(Records for locating displayed items)
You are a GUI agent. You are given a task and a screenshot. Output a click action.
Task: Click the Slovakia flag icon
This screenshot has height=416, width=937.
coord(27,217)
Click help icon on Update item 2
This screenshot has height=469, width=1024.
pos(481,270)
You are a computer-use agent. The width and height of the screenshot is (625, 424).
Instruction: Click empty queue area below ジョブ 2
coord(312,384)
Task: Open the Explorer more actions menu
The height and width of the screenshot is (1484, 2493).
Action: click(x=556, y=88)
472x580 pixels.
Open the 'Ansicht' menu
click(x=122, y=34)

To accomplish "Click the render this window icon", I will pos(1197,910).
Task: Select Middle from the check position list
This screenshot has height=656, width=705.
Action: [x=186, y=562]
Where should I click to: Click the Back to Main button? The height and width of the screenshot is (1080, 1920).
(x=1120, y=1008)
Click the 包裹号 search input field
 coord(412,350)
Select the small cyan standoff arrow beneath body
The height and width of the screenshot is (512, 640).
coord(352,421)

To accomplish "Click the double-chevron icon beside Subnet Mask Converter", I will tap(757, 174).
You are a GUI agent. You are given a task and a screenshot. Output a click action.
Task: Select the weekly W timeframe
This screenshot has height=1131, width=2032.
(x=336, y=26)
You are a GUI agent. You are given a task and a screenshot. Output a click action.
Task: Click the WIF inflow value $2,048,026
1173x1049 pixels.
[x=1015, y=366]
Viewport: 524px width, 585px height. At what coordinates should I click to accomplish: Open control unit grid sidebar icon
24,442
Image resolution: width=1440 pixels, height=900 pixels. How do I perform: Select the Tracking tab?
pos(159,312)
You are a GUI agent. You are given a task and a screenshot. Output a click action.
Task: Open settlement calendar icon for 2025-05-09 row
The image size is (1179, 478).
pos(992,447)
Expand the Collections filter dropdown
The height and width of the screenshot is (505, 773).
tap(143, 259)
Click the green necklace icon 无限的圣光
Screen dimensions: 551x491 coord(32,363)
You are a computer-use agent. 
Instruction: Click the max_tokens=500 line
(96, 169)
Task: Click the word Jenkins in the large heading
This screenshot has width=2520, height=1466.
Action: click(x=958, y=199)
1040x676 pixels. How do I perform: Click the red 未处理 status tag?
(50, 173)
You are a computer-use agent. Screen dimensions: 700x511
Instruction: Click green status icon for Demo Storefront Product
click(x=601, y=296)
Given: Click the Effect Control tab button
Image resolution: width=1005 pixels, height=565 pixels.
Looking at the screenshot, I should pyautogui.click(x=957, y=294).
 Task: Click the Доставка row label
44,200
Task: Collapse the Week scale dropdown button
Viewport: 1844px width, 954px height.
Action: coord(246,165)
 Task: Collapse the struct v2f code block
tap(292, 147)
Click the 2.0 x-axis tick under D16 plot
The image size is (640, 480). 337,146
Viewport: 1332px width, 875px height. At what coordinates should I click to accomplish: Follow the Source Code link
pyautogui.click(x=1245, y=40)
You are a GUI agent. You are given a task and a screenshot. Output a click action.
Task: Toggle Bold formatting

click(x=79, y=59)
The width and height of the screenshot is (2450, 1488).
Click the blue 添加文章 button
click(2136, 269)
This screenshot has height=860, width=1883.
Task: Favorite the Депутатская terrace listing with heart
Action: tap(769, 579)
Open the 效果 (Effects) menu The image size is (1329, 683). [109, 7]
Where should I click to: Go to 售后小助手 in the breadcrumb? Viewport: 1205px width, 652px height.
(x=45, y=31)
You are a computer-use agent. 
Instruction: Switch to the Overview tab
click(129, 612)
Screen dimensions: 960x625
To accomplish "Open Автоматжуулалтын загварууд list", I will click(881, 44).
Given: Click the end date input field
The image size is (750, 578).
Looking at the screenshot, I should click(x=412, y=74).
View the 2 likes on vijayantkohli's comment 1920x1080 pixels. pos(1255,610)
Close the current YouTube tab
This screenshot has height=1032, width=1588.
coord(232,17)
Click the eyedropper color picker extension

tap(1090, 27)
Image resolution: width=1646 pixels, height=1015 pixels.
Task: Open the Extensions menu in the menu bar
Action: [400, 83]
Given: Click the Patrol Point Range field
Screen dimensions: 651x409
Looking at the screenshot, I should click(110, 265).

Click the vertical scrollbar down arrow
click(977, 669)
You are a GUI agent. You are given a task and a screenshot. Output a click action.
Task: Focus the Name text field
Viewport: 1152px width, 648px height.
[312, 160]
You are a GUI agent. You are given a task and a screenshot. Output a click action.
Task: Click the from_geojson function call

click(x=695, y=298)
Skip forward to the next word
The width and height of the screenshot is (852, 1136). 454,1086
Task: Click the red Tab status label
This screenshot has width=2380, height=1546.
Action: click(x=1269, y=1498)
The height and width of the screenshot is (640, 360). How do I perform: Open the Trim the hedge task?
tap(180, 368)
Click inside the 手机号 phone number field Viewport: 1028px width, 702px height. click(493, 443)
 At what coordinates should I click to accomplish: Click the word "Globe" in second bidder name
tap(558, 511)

# Do this
Recast the lines above as a JSON list of strings, one string per line, omitting blank lines.

# Solved problem
[
  "You are a GUI agent. You are given a task and a screenshot. Output a click action.",
  "Task: Click the Slovakia flag icon",
  "This screenshot has height=416, width=937.",
  "coord(27,217)",
  "Click help icon on Update item 2",
  "This screenshot has height=469, width=1024.",
  "pos(481,270)",
  "You are a computer-use agent. The width and height of the screenshot is (625, 424).",
  "Instruction: Click empty queue area below ジョブ 2",
  "coord(312,384)",
  "Task: Open the Explorer more actions menu",
  "The height and width of the screenshot is (1484, 2493).",
  "Action: click(x=556, y=88)",
  "472x580 pixels.",
  "Open the 'Ansicht' menu",
  "click(x=122, y=34)",
  "To accomplish \"Click the render this window icon\", I will pos(1197,910).",
  "Task: Select Middle from the check position list",
  "This screenshot has height=656, width=705.",
  "Action: [x=186, y=562]",
  "Where should I click to: Click the Back to Main button? The height and width of the screenshot is (1080, 1920).",
  "(x=1120, y=1008)",
  "Click the 包裹号 search input field",
  " coord(412,350)",
  "Select the small cyan standoff arrow beneath body",
  "The height and width of the screenshot is (512, 640).",
  "coord(352,421)",
  "To accomplish \"Click the double-chevron icon beside Subnet Mask Converter\", I will tap(757, 174).",
  "You are a GUI agent. You are given a task and a screenshot. Output a click action.",
  "Task: Select the weekly W timeframe",
  "This screenshot has height=1131, width=2032.",
  "(x=336, y=26)",
  "You are a GUI agent. You are given a task and a screenshot. Output a click action.",
  "Task: Click the WIF inflow value $2,048,026",
  "1173x1049 pixels.",
  "[x=1015, y=366]",
  "Viewport: 524px width, 585px height. At what coordinates should I click to accomplish: Open control unit grid sidebar icon",
  "24,442",
  "Image resolution: width=1440 pixels, height=900 pixels. How do I perform: Select the Tracking tab?",
  "pos(159,312)",
  "You are a GUI agent. You are given a task and a screenshot. Output a click action.",
  "Task: Open settlement calendar icon for 2025-05-09 row",
  "The image size is (1179, 478).",
  "pos(992,447)",
  "Expand the Collections filter dropdown",
  "The height and width of the screenshot is (505, 773).",
  "tap(143, 259)",
  "Click the green necklace icon 无限的圣光",
  "Screen dimensions: 551x491 coord(32,363)",
  "You are a computer-use agent. ",
  "Instruction: Click the max_tokens=500 line",
  "(96, 169)",
  "Task: Click the word Jenkins in the large heading",
  "This screenshot has width=2520, height=1466.",
  "Action: click(x=958, y=199)",
  "1040x676 pixels. How do I perform: Click the red 未处理 status tag?",
  "(50, 173)",
  "You are a computer-use agent. Screen dimensions: 700x511",
  "Instruction: Click green status icon for Demo Storefront Product",
  "click(x=601, y=296)",
  "Given: Click the Effect Control tab button",
  "Image resolution: width=1005 pixels, height=565 pixels.",
  "Looking at the screenshot, I should pyautogui.click(x=957, y=294).",
  " Task: Click the Доставка row label",
  "44,200",
  "Task: Collapse the Week scale dropdown button",
  "Viewport: 1844px width, 954px height.",
  "Action: coord(246,165)",
  " Task: Collapse the struct v2f code block",
  "tap(292, 147)",
  "Click the 2.0 x-axis tick under D16 plot",
  "The image size is (640, 480). 337,146",
  "Viewport: 1332px width, 875px height. At what coordinates should I click to accomplish: Follow the Source Code link",
  "pyautogui.click(x=1245, y=40)",
  "You are a GUI agent. You are given a task and a screenshot. Output a click action.",
  "Task: Toggle Bold formatting",
  "click(x=79, y=59)",
  "The width and height of the screenshot is (2450, 1488).",
  "Click the blue 添加文章 button",
  "click(2136, 269)",
  "This screenshot has height=860, width=1883.",
  "Task: Favorite the Депутатская terrace listing with heart",
  "Action: tap(769, 579)",
  "Open the 效果 (Effects) menu The image size is (1329, 683). [109, 7]",
  "Where should I click to: Go to 售后小助手 in the breadcrumb? Viewport: 1205px width, 652px height.",
  "(x=45, y=31)",
  "You are a computer-use agent. ",
  "Instruction: Switch to the Overview tab",
  "click(129, 612)",
  "Screen dimensions: 960x625",
  "To accomplish \"Open Автоматжуулалтын загварууд list\", I will click(881, 44).",
  "Given: Click the end date input field",
  "The image size is (750, 578).",
  "Looking at the screenshot, I should click(x=412, y=74).",
  "View the 2 likes on vijayantkohli's comment 1920x1080 pixels. pos(1255,610)",
  "Close the current YouTube tab",
  "This screenshot has height=1032, width=1588.",
  "coord(232,17)",
  "Click the eyedropper color picker extension",
  "tap(1090, 27)",
  "Image resolution: width=1646 pixels, height=1015 pixels.",
  "Task: Open the Extensions menu in the menu bar",
  "Action: [400, 83]",
  "Given: Click the Patrol Point Range field",
  "Screen dimensions: 651x409",
  "Looking at the screenshot, I should click(110, 265).",
  "Click the vertical scrollbar down arrow",
  "click(977, 669)",
  "You are a GUI agent. You are given a task and a screenshot. Output a click action.",
  "Task: Focus the Name text field",
  "Viewport: 1152px width, 648px height.",
  "[312, 160]",
  "You are a GUI agent. You are given a task and a screenshot. Output a click action.",
  "Task: Click the from_geojson function call",
  "click(x=695, y=298)",
  "Skip forward to the next word",
  "The width and height of the screenshot is (852, 1136). 454,1086",
  "Task: Click the red Tab status label",
  "This screenshot has width=2380, height=1546.",
  "Action: click(x=1269, y=1498)",
  "The height and width of the screenshot is (640, 360). How do I perform: Open the Trim the hedge task?",
  "tap(180, 368)",
  "Click inside the 手机号 phone number field Viewport: 1028px width, 702px height. click(493, 443)",
  " At what coordinates should I click to accomplish: Click the word \"Globe\" in second bidder name",
  "tap(558, 511)"
]